I hate today.
I have been seriously looking forward to tonight for a week – when SB and I could reconnect and be together, curled up on his couch, sipping good alcohol, then wrapping around each other in his bed. It has been the bright point in my week all week.
Then I woke up in a fog. My head hurt – my body hurt – I felt fuzzy. I wondered aloud to G how my beers the night before could be responsible. And he figured I just didn’t sleep well – told me to get some coffee – and all would be well.
Except it wasn’t.
I tried to push through. I really did. But it wasn’t working.

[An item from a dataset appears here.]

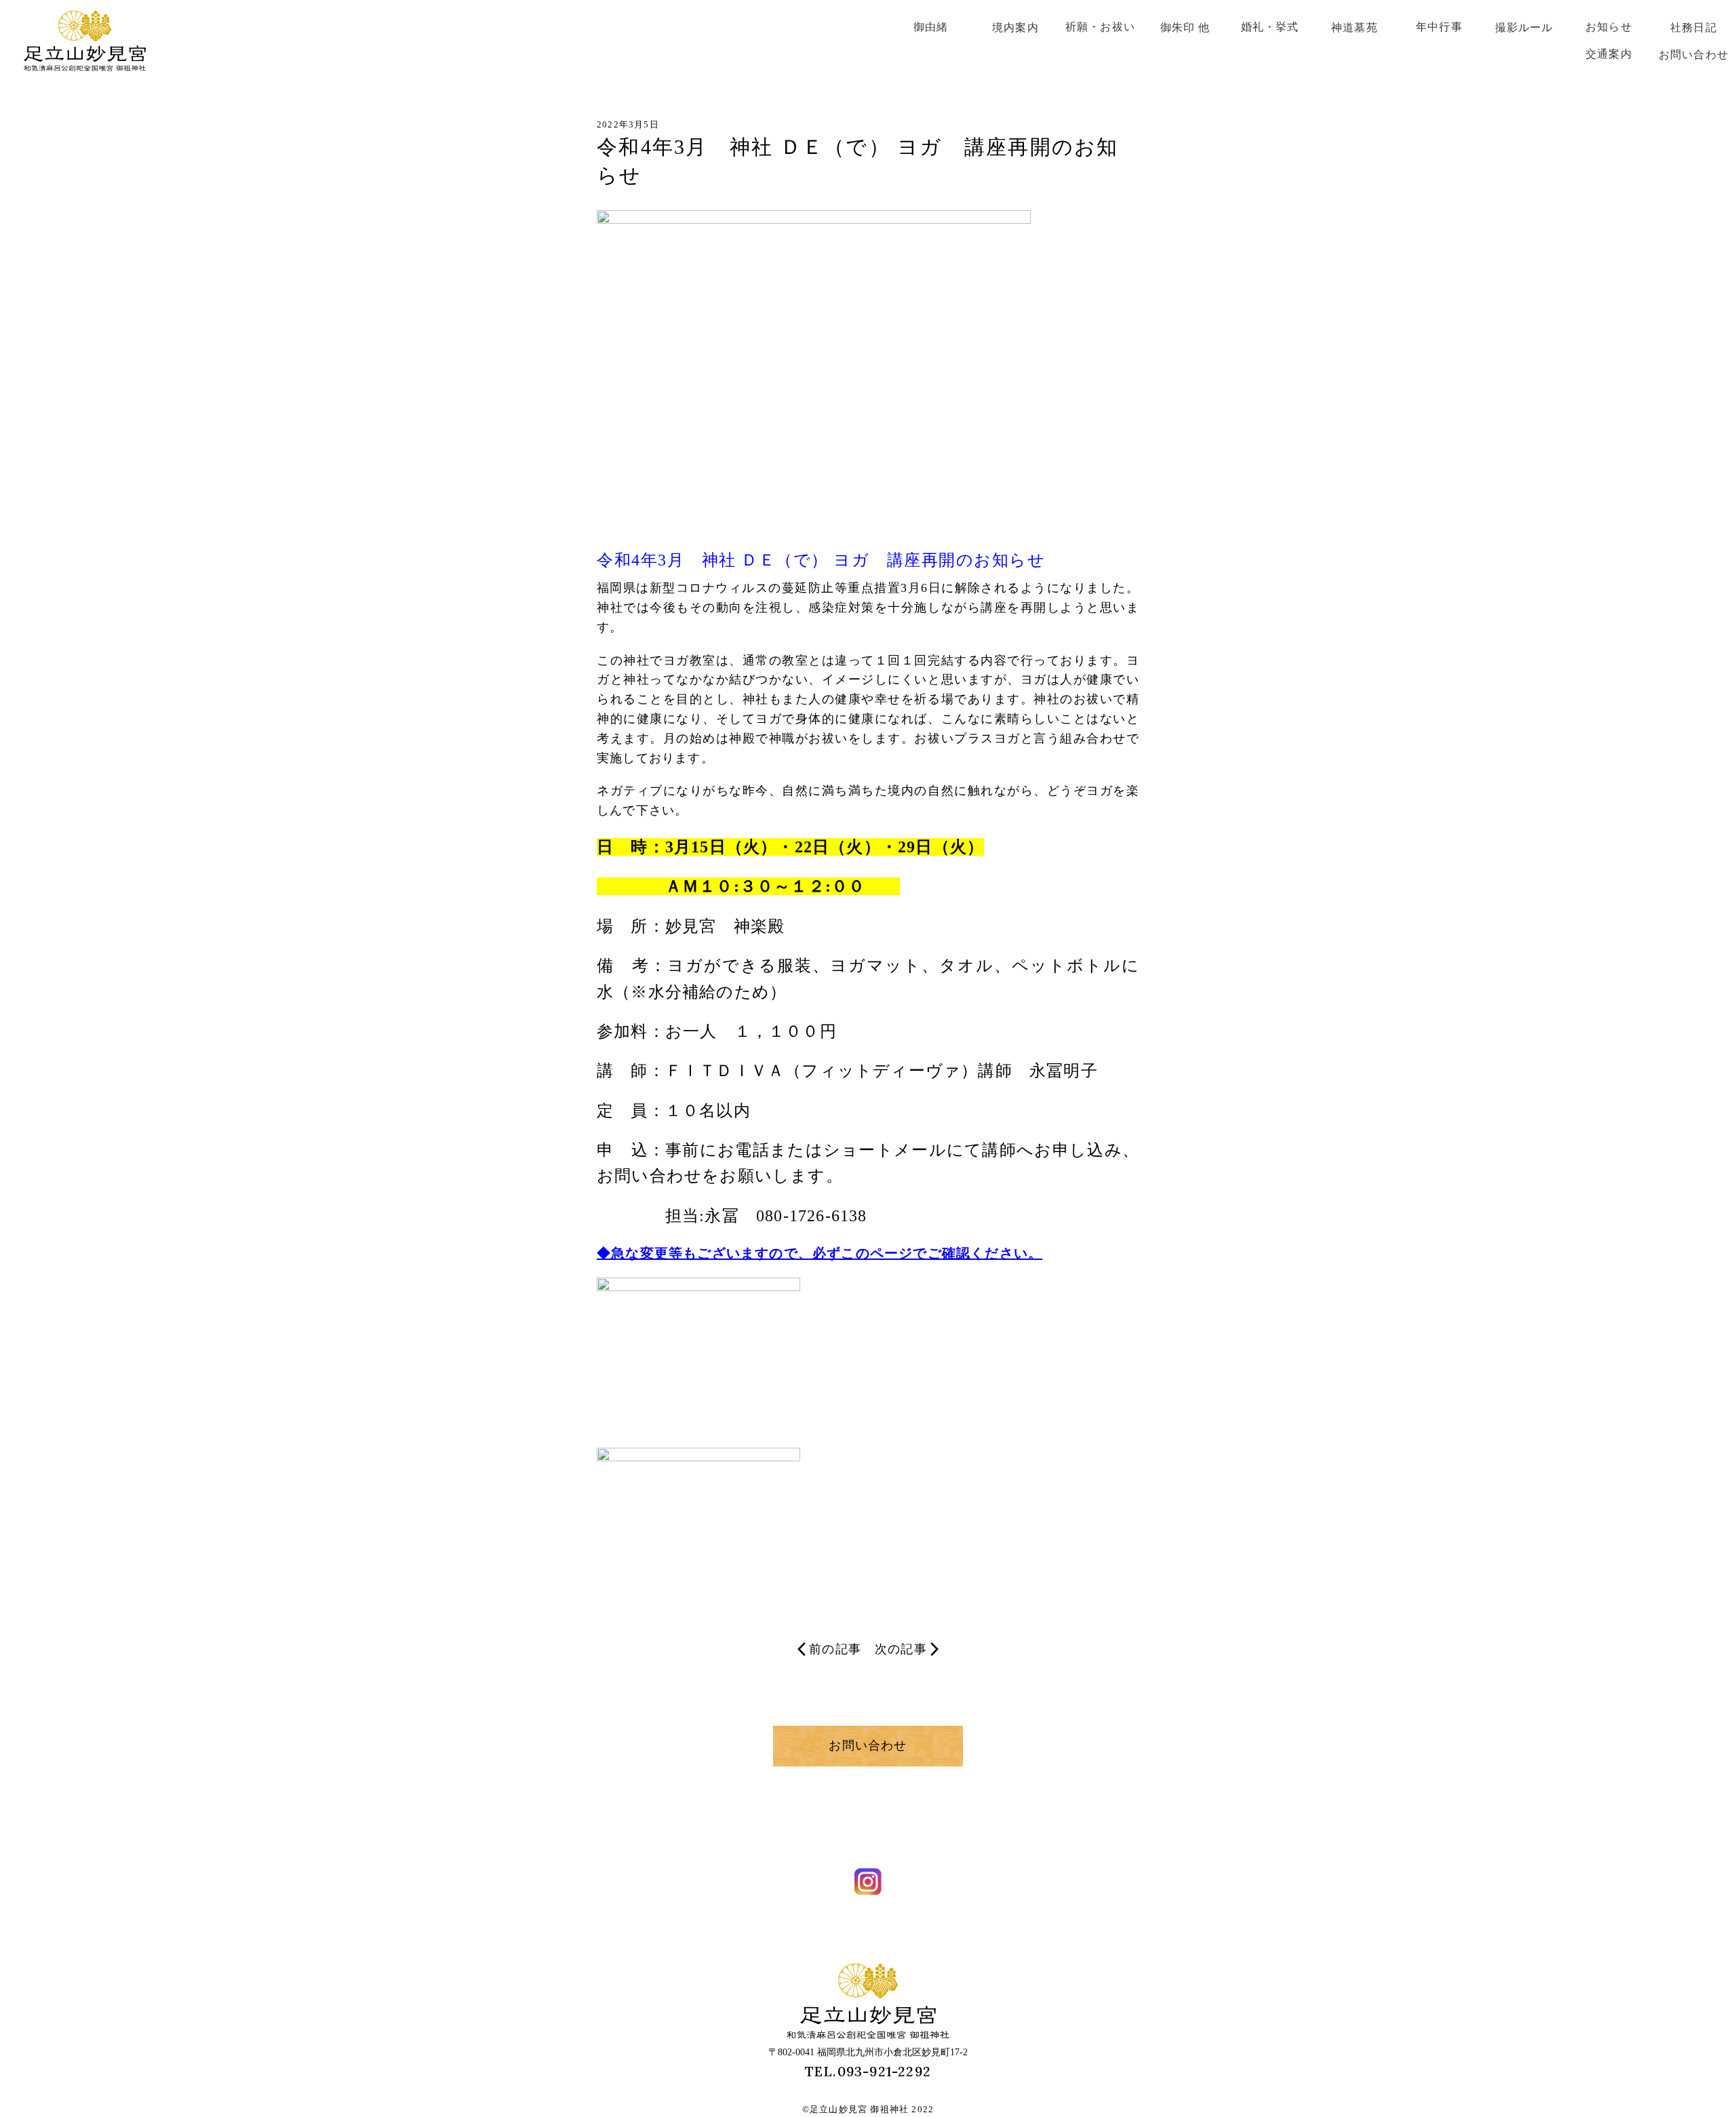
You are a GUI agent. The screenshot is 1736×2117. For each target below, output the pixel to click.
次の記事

I felt fuzzy and my head hurt and my body hurt and the caffeine and Advil weren’t helping – and I was frustrated at the prospect that something more could be wrong. G told me to go sleep – “Maybe you need more,” he suggested. So I went back to bed.
And couldn’t get comfortable. Felt hot, felt cold – hurt – was annoyed – and was frustrated by the whole situation – the whole prospect that I was not in a state to see him – SB.
No matter what I did – how long I slept – I was not in the state to be out of the house. I was finding myself reacting to things in ways that was not typical – not healthy – and I realized I just need to stay where I’m at.
And I fucking hated that –
Because I miss my Daddy – miss my love – miss the man who quiets my brain when nothing else can.
I miss him because I love him so very VERY much.
I know that I cannot help the position I find myself in – feeling like shit, not wanting to get him sick, not wanting to be the crazy minded sick person that I am feeling.
But it doesn’t make me miss him less – just makes me hate this more.